Geochemistry and stable isotopic composition of tufa waters and precipitates from the Interlake Region, Manitoba, Canada: Constraints on groundwater origin, calcitization, and tufa formation

New major, trace and isotopic geochemical results from a regional study of springs discharging from the major carbonate rock aquifer in the Interlake Region of Manitoba, Canada, are used to understand water–rock reactions, timing of recharge/discharge, tufa formation processes, and as baseline data. Spring waters are fresh with total dissolved solids (TDS) concentrations ranging from 150 to 880 mg/L. Waters discharging in the northern part of the study area have lower TDS, are dominantly Ca–Mg–HCO3 waters with low SO4 concentrations (<< 50 mg/L), and appear to have interacted primarily with Silurian carbonate lithologies. In contrast, waters in the southeastern part of the study area have higher TDS and have elevated SO4 concentrations (up to 210 mg/L). Spring waters have elevated Mg/Camolar (1.23 ± 0.23), typically greater than congruent dissolution of dolomite. Ca and Mg concentrations and Mg/Camolar indicate that groundwater residence times were sufficient to allow equilibration with bedrock dolomite lithologies; elevated tritium in northern waters indicates a significant recharge component in the 1960's and 1970's.
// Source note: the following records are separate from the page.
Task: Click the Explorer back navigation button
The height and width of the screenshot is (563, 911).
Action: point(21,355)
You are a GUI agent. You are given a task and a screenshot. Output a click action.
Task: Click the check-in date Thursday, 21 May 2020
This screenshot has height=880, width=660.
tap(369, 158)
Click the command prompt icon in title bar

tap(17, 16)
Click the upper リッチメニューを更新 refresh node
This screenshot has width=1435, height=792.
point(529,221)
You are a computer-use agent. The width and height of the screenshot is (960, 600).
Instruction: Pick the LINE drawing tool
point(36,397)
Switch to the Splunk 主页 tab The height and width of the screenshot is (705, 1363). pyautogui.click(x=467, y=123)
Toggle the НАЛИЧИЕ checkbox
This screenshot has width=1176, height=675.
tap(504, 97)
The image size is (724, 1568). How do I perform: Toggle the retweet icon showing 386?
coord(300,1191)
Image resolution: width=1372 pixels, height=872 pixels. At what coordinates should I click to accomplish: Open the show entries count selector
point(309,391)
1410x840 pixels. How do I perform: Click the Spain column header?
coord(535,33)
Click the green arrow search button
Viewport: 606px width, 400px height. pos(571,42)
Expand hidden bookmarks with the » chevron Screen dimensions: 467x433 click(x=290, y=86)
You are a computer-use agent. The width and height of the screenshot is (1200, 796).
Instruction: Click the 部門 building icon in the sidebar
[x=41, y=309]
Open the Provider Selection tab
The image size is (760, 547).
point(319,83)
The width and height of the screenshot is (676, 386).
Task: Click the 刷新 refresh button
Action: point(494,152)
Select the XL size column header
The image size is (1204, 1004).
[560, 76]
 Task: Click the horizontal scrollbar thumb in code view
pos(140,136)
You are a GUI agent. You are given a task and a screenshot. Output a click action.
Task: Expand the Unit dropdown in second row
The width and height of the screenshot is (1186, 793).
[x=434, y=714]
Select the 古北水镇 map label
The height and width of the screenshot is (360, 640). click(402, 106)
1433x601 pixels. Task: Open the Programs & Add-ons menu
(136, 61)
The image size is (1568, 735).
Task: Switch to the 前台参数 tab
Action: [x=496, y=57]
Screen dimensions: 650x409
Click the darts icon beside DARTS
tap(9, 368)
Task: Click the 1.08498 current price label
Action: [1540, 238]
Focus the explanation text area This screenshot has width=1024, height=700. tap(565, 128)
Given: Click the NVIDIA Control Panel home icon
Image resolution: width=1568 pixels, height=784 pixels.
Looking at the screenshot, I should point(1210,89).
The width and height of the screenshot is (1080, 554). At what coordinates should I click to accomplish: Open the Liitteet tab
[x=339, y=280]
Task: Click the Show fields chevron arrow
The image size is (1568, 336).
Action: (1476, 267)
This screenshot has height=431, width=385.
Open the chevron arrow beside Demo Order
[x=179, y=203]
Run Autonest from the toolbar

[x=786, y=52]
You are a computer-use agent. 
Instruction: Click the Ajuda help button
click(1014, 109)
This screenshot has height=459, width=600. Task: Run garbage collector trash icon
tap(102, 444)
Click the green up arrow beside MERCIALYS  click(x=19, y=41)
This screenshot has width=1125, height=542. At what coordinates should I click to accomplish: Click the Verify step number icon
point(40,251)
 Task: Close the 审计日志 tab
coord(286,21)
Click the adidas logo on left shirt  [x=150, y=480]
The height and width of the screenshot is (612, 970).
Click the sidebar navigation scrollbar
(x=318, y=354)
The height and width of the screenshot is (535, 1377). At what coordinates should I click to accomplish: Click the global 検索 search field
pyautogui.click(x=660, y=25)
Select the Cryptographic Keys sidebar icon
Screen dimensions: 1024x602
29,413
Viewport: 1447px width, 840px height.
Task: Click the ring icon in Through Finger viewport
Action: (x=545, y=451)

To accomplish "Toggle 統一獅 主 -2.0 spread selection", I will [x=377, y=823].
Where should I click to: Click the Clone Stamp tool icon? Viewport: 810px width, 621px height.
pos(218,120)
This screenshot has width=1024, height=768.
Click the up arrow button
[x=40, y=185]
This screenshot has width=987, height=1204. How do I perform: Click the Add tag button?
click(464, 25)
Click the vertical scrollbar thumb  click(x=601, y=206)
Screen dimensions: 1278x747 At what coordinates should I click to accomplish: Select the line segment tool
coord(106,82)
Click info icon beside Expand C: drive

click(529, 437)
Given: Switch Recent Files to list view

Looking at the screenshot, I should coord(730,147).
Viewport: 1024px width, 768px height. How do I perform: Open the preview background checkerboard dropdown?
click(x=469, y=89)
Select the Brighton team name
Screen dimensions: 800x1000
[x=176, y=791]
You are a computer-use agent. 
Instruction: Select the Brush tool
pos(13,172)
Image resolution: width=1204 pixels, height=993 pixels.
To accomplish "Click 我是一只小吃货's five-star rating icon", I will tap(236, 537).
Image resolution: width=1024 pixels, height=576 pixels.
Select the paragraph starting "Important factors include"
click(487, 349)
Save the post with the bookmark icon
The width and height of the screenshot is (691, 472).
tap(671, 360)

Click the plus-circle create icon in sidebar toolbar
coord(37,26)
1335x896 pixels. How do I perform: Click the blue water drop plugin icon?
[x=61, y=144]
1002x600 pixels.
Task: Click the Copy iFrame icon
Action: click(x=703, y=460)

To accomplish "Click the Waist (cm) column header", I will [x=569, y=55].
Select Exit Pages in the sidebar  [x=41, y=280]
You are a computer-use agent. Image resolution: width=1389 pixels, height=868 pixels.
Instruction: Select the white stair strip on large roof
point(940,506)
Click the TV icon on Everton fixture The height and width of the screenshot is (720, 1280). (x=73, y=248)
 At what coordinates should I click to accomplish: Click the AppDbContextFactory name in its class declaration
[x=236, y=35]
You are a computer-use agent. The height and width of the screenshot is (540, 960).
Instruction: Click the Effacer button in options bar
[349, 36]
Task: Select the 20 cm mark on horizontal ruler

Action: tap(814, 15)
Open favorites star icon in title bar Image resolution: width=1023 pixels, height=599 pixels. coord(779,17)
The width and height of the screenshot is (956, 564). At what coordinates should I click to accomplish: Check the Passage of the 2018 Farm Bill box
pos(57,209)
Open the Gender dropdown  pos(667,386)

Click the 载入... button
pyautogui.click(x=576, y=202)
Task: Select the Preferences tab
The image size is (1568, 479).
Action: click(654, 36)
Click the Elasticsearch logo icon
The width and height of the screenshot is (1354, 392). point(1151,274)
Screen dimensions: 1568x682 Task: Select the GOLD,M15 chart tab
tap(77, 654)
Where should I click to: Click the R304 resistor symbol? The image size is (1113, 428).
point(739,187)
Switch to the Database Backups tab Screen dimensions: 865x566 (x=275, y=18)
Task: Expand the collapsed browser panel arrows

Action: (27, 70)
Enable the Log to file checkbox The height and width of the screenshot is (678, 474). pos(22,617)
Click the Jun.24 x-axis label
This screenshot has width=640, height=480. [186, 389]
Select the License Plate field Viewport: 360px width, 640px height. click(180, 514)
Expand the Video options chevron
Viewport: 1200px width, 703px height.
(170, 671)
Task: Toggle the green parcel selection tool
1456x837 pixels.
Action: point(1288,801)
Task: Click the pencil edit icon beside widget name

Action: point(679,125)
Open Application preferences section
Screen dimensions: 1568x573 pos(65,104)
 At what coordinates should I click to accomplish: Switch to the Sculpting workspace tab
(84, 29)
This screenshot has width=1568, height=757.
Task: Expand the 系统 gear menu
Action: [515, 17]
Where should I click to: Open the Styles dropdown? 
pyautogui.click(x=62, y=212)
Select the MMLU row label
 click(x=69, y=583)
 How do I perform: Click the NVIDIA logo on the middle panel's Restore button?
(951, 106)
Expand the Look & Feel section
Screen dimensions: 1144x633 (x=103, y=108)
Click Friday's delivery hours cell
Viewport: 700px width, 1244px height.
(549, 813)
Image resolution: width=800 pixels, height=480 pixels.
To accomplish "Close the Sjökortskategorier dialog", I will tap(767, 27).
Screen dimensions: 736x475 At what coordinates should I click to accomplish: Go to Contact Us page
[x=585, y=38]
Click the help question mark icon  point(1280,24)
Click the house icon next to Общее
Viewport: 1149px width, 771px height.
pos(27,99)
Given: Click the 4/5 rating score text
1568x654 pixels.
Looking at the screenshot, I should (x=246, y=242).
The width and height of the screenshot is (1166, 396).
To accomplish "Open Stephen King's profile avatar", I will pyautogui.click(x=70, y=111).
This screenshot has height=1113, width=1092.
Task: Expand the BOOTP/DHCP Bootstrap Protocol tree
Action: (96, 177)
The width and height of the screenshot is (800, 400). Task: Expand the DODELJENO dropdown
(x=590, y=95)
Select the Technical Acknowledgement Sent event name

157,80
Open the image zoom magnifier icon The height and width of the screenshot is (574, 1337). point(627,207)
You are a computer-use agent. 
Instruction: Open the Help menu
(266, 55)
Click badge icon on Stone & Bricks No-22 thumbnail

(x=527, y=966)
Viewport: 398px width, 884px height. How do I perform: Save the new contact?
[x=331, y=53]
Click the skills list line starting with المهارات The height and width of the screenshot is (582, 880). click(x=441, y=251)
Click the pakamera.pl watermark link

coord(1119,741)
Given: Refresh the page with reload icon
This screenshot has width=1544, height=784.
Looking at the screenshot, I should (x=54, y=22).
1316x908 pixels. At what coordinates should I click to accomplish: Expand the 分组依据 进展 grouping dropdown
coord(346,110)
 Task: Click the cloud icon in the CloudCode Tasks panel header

Tufa precipitates that have formed from many of the spring waters are low-Mg calcite (MgO = 1.70 to 5.80 wt.%). Sr concentrations are variable (57 to 657 ppm) and tufa Sr/Camolar ratios appear to be entirely controlled by spring water Sr/Camolar. Empirically determined Sr distribution coefficients (DSr = 0.389 ± 0.083) indicate rapid crystallization following CO2 degassing, consistent with heavier δ13CVPDB compared to spring waters. Sulfate concentrations are generally too low for calcitization (dedolomitization) reactions driven by anhydrite dissolution to be the dominant control on the elevated groundwater Mg/Camolar, implying either extensive sulfate reduction along the flow paths (however, δ13CDIC suggests the elevated SO4 is more consistent with Fe-sulfide oxidation), or that other processes are involved. Major ion ratios suggest that the waters in the southern part of the study area are more consistent with interaction with siliciclastic rocks than with anhydrite dissolution. We suggest that calcitization (dedolomitization) reactions driven by anhydrite dissolution may not dominate all carbonate aquifers and that mixing of waters in karst conduits combined with ion exchange reactions are important controls on water chemistry in these systems.